| Information supplied |
++++++

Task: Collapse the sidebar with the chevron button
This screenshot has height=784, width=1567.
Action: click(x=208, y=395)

++++++

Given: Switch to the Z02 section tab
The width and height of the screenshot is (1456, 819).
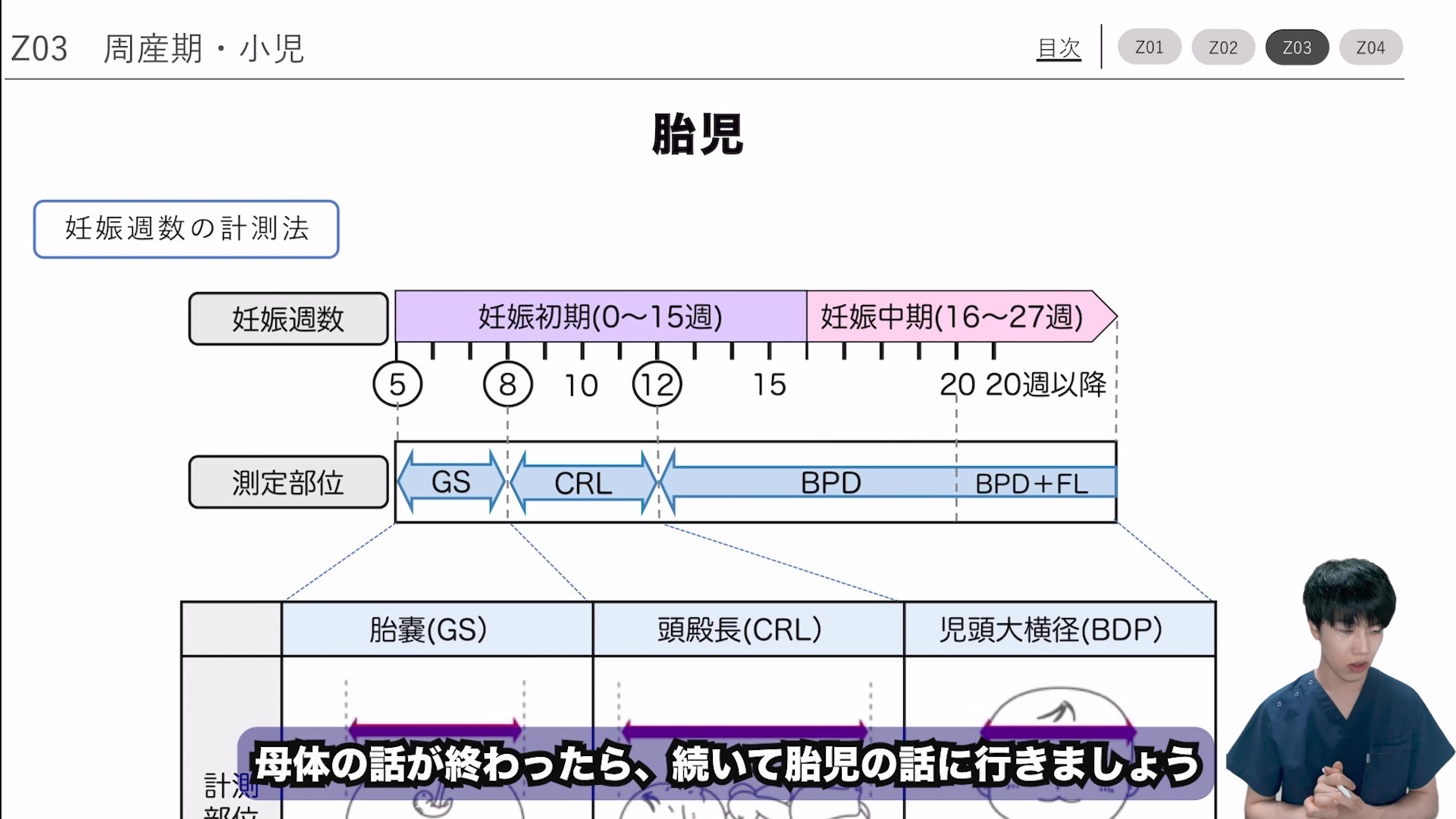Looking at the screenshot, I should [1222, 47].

++++++

| Task to complete |
Count the lines above that contain the word "height", and give only the number.

| Exercise response |
2